**WHAT YOU NEED TO DO**
• A. In the freelancer billing thread, list every billing approach the opening post suggests as a possible standard.
• B. Write the next part of the freelancer billing thread, continuing from its final line.

Ask HN Freelancers: How do you bill your work? - freelancer

I've just begun freelancing and am now landing my first few larger gigs. Projects are around 50 - 100+ hours, so I'm not comfortable with my previous check-at-the-end strategy.<p>What's the standard for this? Milestones? Charge-by-feature? Get paid for every X hours of work? Contracts to guarantee the project completion?<p>Also, have any of you taken stock options as part of freelance work? Is this common?
======
seven
I charge by hour. Most of the time I write, fix or break software.

When I have a new customer, I tell her that I will send an invoice after a few
(10-20) hours of work. She will learn very early what results I can produce in
those few hours and whether she likes working with me. I learn very early
about her the willingness to pay. I then do my invoicing based on the results
of that first test.

Usually I invoice my customers once per month. Some only, if they 'used' 50+
hours. It is all about trust. One customer wants an detailed explanation for
every hour in the invoice, so I invoice often. Makes it way more easy for me
to get my money. Another customer is very relaxed and just pays what I tell
him. I invoice him twice a year.

About stock options: No clue about how common this is. I got the offer to buy
after some month of work with a client. Another gave me shares as a present
after 8 years happy hacking.. but I never asked for any stock options.
Although I guess I should have done so. I would never work for shares only. I
have currently one project where they pay me less than usual but I got many
shares. But this project is more about fun than about money.

**DATA EXTRACT**
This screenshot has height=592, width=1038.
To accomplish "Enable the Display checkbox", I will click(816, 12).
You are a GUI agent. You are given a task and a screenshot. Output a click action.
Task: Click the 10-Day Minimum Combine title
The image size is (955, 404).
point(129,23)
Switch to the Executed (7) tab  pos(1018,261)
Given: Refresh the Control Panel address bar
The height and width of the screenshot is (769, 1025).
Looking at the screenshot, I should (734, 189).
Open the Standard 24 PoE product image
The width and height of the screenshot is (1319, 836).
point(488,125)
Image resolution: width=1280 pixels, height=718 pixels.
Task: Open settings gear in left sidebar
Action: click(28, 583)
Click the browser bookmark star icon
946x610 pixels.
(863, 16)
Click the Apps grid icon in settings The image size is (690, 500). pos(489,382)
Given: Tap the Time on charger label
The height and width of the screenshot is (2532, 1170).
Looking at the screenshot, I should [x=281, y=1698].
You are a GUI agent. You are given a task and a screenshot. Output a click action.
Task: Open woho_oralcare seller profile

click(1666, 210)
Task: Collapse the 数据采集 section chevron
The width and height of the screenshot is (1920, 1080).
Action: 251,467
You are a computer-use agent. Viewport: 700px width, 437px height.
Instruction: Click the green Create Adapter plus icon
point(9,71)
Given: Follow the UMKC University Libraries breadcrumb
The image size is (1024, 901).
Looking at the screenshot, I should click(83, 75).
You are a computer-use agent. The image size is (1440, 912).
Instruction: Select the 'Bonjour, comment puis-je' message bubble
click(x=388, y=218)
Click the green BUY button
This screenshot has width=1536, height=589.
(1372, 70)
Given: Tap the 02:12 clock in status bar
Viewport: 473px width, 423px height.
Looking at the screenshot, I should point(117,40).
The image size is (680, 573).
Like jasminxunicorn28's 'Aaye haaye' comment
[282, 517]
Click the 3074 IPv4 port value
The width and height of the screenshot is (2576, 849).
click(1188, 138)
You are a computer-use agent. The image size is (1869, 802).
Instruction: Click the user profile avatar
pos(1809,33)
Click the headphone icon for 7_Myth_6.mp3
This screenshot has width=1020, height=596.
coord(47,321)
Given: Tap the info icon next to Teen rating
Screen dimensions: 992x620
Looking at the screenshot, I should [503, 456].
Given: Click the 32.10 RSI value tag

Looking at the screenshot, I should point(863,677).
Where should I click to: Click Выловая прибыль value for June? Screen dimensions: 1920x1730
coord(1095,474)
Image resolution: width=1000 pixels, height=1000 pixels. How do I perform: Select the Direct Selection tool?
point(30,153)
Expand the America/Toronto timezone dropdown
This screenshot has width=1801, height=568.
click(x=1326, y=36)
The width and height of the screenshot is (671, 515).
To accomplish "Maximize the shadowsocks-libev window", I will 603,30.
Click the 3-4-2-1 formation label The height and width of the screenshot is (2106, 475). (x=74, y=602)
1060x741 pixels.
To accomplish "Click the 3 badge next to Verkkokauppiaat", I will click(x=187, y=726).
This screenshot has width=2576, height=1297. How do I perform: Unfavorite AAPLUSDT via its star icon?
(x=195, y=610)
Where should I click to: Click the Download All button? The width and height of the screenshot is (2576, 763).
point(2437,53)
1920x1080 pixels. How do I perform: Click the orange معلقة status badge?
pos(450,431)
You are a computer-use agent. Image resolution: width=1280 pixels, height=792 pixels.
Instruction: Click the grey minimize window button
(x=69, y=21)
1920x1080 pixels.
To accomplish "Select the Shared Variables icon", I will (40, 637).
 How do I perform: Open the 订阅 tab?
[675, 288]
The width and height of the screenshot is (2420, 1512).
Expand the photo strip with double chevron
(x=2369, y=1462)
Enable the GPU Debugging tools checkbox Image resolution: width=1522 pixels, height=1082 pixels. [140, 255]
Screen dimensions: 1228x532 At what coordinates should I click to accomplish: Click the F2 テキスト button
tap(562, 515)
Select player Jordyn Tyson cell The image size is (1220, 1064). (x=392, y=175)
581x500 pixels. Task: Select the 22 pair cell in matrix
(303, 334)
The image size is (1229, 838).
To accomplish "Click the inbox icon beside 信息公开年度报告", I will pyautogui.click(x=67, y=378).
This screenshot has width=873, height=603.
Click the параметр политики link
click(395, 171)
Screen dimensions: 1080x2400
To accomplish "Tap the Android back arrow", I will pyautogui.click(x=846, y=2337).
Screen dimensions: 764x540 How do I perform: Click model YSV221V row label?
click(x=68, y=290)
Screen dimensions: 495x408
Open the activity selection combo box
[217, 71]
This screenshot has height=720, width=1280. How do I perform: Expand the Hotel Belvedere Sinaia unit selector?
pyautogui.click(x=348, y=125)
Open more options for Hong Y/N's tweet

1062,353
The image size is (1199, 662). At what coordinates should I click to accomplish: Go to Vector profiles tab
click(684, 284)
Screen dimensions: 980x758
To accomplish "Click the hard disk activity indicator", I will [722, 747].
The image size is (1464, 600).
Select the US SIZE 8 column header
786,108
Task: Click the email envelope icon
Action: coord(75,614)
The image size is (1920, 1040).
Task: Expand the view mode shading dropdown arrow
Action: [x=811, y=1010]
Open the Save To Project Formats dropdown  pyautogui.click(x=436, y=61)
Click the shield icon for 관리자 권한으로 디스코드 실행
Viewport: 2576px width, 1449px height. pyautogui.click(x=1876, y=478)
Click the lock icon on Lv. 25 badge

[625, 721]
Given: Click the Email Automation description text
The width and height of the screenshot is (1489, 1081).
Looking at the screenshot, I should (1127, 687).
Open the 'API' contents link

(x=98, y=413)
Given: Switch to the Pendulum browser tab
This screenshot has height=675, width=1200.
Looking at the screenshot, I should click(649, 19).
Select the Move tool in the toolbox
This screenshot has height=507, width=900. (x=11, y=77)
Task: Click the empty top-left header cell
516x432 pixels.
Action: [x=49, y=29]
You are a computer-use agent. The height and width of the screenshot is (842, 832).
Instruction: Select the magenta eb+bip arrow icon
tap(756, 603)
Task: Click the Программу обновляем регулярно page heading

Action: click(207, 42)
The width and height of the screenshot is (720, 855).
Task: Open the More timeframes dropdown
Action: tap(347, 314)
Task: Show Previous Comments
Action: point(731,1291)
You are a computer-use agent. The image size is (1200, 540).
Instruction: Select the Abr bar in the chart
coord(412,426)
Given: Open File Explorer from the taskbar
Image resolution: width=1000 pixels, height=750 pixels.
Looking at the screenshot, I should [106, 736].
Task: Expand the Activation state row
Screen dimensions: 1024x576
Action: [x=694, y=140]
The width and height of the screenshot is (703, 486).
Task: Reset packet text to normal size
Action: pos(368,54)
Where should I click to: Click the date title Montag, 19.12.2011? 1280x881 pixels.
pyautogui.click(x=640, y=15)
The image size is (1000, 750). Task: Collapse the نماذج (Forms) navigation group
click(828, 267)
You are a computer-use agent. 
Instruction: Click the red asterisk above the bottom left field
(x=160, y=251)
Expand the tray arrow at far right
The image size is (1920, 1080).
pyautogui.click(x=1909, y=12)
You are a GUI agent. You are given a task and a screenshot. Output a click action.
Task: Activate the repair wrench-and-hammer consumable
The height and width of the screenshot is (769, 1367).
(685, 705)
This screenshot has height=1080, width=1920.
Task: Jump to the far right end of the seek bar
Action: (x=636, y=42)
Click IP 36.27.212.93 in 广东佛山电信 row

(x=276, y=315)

**ANSWERS TO EACH TASK**
• A.
- Milestones
- Charge-by-feature
- Getting paid for every X hours of work
- Contracts to guarantee project completion

• B.
------
mrphoebs
Avoid stock options like you'd avoid a psycho doberman with rabies(speaking
from experience). One way to charge would be splitting the amount into 3
parts, taking 1 part after the Spec is made. another part when 70% - 75% of
the work is done and the remaining amount after completion.

The split can be 30-30-40, 25-25-50 or what ever the client is comfortable
with at whatever milestones they are comfortable with.

If however, the spec is evolving and fluid opt for a weekly/monthly payment
schedule for the hours you put in.

------
gserafini
If it's a reasonably well defined project that I feel comfortable scoping,
I'll typically charge 1/2 to 1/3 of the total project cost up front (before
any work has begun) depending on the total project size. The second 1/2 or 2/3
is usually then contingent on me completing the work to the satisfaction of
the client. I've found that this provides good incentives for both me and the
client to both participate fully, do a great job and hopefully get paid
promptly at the end.

When I'm working on an ongoing project where the requirements are evolving, I
simply track hours and usually bill twice a month. Using Freshbooks it's easy
to do this and keep track of everything and get the invoices sent in a
professional manner. I create an invoice, and date it for either the 15th or
30th and then just add to it until that date, then send it.

I've found that most clients do prefer detailed records of what it is that
they're paying for, so over time I've just made it my habit to record this
carefully for them.

I would also stay away from stock options unless you LOVE and BELIEVE in the
company and their leadership. Keep in mind, you cannot pay your rent or buy
food with stock options, so that is a very speculative way to accept
compensation.